Johnson's still developing advanced ball-handling skills are probably the largest thing holding him back from excelling consistently in the half court, as it greatly limits the ways in which he can utilize his superb physical tools going to the basket. While showing a great first step and excellent rangy strides with the ball, Johnson struggles heavily in isolations where he isn't very confident taking his man one-on-one. The increased spacing at the next level, more frequent use of pick-and-rolls, and possibly being in a more up-tempo offense are all things that could enhance Johnson's abilities in this area, but he will still need to improve his basketball IQ and learn how to better use his tools offensively, as he really struggles to get to the basket and draw fouls or finish consistently.
Johnson's perimeter shot is another inconsistent aspect of his offense, as despite having solid mechanics and often looking pretty comfortable shooting the basketball, he's shooting under 30% from three-point range on 5.4 attempts per game despite seeing the vast majority of his shots in catch-and-shoot situations. Improving here would be very beneficial to his chances of carving out a niche in the NBA, and making significant strides either here or with his shot creation will likely be crucial to his long-term staying power.
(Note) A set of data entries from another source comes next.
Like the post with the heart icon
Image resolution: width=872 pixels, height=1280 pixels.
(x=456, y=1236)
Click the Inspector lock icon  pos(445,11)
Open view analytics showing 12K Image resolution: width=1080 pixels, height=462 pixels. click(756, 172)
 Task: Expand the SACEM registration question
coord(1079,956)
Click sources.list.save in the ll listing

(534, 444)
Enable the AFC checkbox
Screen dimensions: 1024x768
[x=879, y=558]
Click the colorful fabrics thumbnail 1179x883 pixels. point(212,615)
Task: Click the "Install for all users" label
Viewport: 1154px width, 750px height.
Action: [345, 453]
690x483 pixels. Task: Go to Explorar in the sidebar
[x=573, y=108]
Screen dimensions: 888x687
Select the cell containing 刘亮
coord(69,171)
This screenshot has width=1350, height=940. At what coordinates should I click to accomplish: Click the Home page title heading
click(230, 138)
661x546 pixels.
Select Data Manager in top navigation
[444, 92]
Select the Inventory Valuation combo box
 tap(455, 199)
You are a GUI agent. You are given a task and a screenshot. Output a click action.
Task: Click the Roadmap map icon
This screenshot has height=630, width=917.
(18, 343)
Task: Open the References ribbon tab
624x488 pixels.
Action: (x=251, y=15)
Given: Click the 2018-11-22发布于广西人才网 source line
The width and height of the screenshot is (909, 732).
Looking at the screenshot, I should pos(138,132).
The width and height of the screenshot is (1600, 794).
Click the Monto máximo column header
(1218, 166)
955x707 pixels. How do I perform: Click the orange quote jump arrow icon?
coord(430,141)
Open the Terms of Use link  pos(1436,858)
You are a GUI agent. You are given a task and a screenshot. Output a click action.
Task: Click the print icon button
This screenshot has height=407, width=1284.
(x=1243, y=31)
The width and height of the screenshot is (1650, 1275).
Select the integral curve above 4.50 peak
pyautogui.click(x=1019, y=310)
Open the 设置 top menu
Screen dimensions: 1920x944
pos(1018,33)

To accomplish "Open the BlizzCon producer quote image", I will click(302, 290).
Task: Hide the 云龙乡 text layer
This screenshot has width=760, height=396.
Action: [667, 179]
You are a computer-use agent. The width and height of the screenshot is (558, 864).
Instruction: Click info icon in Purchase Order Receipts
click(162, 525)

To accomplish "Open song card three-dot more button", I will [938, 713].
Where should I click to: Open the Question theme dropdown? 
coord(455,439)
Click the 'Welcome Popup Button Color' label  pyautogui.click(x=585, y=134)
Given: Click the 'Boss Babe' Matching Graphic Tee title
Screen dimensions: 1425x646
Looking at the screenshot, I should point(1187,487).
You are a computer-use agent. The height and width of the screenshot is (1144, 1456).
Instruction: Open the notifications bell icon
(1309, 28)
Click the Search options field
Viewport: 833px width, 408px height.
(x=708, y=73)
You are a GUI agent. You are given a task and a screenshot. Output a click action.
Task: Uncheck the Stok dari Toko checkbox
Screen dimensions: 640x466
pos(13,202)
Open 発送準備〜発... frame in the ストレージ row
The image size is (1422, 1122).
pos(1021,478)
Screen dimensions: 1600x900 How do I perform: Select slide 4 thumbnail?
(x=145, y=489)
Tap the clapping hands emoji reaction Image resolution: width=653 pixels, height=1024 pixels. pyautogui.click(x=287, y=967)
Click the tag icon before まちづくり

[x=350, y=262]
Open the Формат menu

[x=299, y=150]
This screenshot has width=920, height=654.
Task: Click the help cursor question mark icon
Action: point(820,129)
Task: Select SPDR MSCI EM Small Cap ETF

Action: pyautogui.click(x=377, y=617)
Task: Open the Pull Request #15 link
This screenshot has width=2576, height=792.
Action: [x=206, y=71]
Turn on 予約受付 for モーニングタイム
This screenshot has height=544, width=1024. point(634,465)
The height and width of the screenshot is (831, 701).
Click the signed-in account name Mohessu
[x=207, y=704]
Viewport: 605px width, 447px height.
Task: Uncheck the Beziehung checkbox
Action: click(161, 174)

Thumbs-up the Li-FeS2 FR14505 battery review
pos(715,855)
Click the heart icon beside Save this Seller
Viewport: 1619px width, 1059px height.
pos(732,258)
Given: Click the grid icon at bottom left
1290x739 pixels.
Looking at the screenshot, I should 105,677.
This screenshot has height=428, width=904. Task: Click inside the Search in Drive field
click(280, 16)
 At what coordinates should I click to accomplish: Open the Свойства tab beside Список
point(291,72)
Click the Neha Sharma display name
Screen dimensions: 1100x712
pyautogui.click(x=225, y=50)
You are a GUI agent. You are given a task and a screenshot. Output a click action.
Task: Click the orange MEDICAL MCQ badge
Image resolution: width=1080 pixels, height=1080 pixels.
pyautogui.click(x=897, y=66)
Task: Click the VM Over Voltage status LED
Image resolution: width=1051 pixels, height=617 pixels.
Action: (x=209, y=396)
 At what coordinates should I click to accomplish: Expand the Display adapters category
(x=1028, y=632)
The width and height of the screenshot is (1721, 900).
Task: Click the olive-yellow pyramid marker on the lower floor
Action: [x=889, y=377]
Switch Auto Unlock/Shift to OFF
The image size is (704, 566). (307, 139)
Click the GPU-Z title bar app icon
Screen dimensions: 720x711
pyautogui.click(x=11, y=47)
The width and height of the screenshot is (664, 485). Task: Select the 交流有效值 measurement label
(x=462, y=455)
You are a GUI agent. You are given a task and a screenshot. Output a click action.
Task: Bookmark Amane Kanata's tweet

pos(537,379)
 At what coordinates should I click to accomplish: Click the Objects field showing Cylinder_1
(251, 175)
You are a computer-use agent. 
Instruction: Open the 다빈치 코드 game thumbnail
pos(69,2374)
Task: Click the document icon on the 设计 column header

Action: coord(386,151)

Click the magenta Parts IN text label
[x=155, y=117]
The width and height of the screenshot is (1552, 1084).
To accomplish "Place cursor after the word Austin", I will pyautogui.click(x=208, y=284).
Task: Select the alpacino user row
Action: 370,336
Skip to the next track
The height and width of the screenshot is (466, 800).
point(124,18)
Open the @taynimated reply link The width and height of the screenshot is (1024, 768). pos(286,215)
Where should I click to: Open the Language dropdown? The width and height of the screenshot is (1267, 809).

On the defensive end, Johnson shows similar inconsistencies due to his still developing fundamentals and awareness, but a solid motor and his excellent physical tools due a much better job masking his shortcomings. His physical tools here are nothing short of elite at the point guard position and still very good for a combo or two guard, as he has all the strength and speed he'll ever need on this end of the court.
He struggles at times in isolations, either due to letting out of his stance early or overextending himself, but his tools allow him to recover so well that he often can make up for it, though that likely won't be true at the next level. Johnson is more consistently effective as a disruptive force in team defense and on pick-and-rolls, where his size and speed allow him to cover a lot of ground. His somewhat erratic tendencies are definitely helped by playing on a very well-coached, effective defense, though he'll likely have to tighten up his technique at the next level where he won't have a consistent tools advantage against his opponents.
Looking forward, Johnson is still a raw prospect who's just scratching the surface of his potential, but despite his increased minutes this season it's tough to say if he's markedly improved in any area from a skills standpoint. Really shoring up either his playmaking or perimeter shooting ability to give him more consistent production in the half court will be key to his success, and he could also help himself by really working towards his potential on the defensive end. Going to an up-tempo team that can best utilize his tools in transition, pick-and-roll potential, and strong passing ability would definitely help his chances of sticking, but he will likely still need to make some substantive improvements with his skills to find himself a long term niche.
With Tyshawn Taylor graduating this spring and seemingly few options on the horizon to replace his significant role as Kansas' primary ball-handler, Johnson may opt to stay for his senior year, which could be his best bet from a development and exposure standpoint, as he doesn't look very close to being able to contribute to a NBA team right now, and doesn't have much of a resume to fall back on.